We use the camera-space end-effector (EEF) pose to represent the wrist pose of the dexterous hand. The teleoperation command sent to the XHand is treated as the dexterous-hand joint action, and the retrieved XHand joint angles are used as the hand joint state. Before fine-tuning with robot data, we strongly recommend aligning both hands’ EEF translation and rotation coordinate frames to the coordinate system used in the Hand V-L-A dataset.
Align all coordinates to the camera coordinate system:
- X-axis: pointing to the right of the screen (positive direction)
- Y-axis: pointing downward on the screen (positive direction)
- Z-axis: pointing away from the camera, perpendicular into the screen (positive direction)
For the EEF rotation origin, pay attention to the mirror relationship between the left and right hands. After aligning the rotation origin, the EEF pose should match the case in the following image. The left side is an example of Human V-L-A dataset; The right side is an aligned example of XHand dataset.
In addition, we provide the transfer_xhand_to_human function in vitra/dataset/robot_dataset.py, which maps XHand joint angles to the closest degrees of freedom used in the human-hand representation. (Note that this XHand-to-human-hand alignment does not need to be preprocessed offline. It will be automatically applied during trajectory transformation inside the transform_trajectory function of the RoboDatasetCore class.)

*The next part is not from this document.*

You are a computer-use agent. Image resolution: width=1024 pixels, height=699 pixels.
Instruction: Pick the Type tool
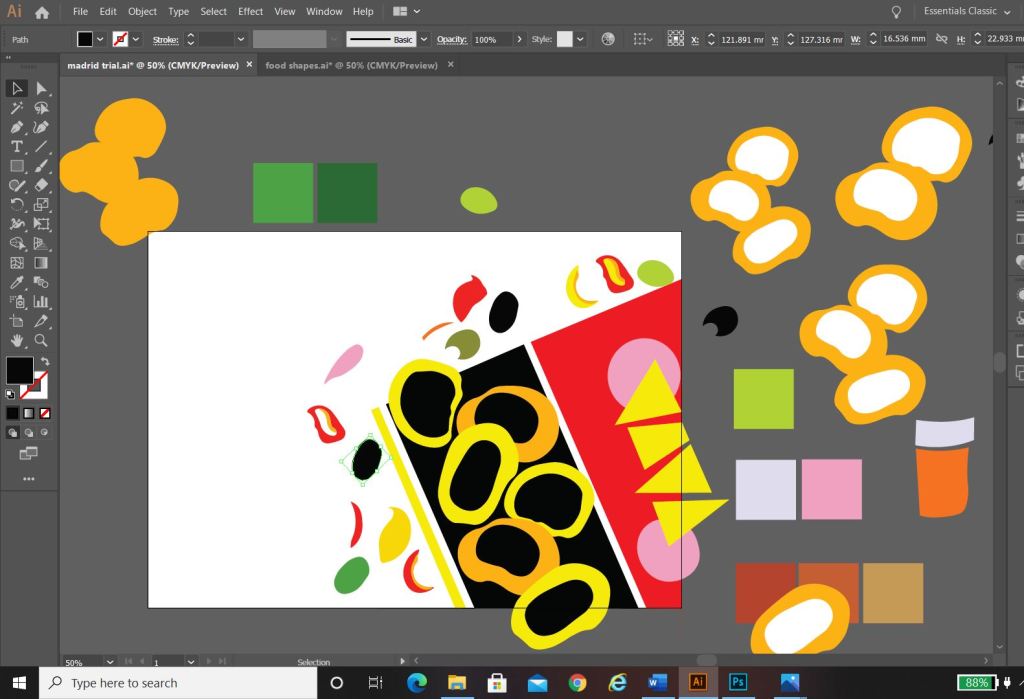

If you are using a different dexterous hand model, we recommend implementing a similar function to align its joint configuration with the human-hand DoF.
To adapt the dataset loader to your own robot data, you should create a custom implementation of the RoboDatasetCore class in vitra/dataset/robot_dataset.py.
The following methods typically need to be overridden to match the human-data pretraining format:
def __init__(...):
# dataset initialization
def __len__(self):
# return the number of frames
...
def __getitem__(self, idx):
"""
Returns a sample dictionary
"""
...
return {
"instruction": instruction,
"image_list": image_list,
"image_mask": image_mask,
"action_list": action_list,
"action_mask": action_mask,
"current_state": current_state,
"current_state_mask": current_state_mask,
"fov": fov,
"intrinsics": self.intrinsics,
}The dictionary returned by __getitem__ contains multiple fields representing the robot state, actions, and observations. Here, we use the XHand configuration as an example for illustration:
- Left Hand: 6-DoF EEF pose + 12 joint angles = 18-DoF
- Right Hand: 6-DoF EEF pose + 12 joint angles = 18-DoF
- The ordering of dimensions in the state or action: [
left_eef_trans,left_eef_euler_rotation,left_hand_joint,right_eef_trans,right_eef_euler_rotation,right_hand_joint]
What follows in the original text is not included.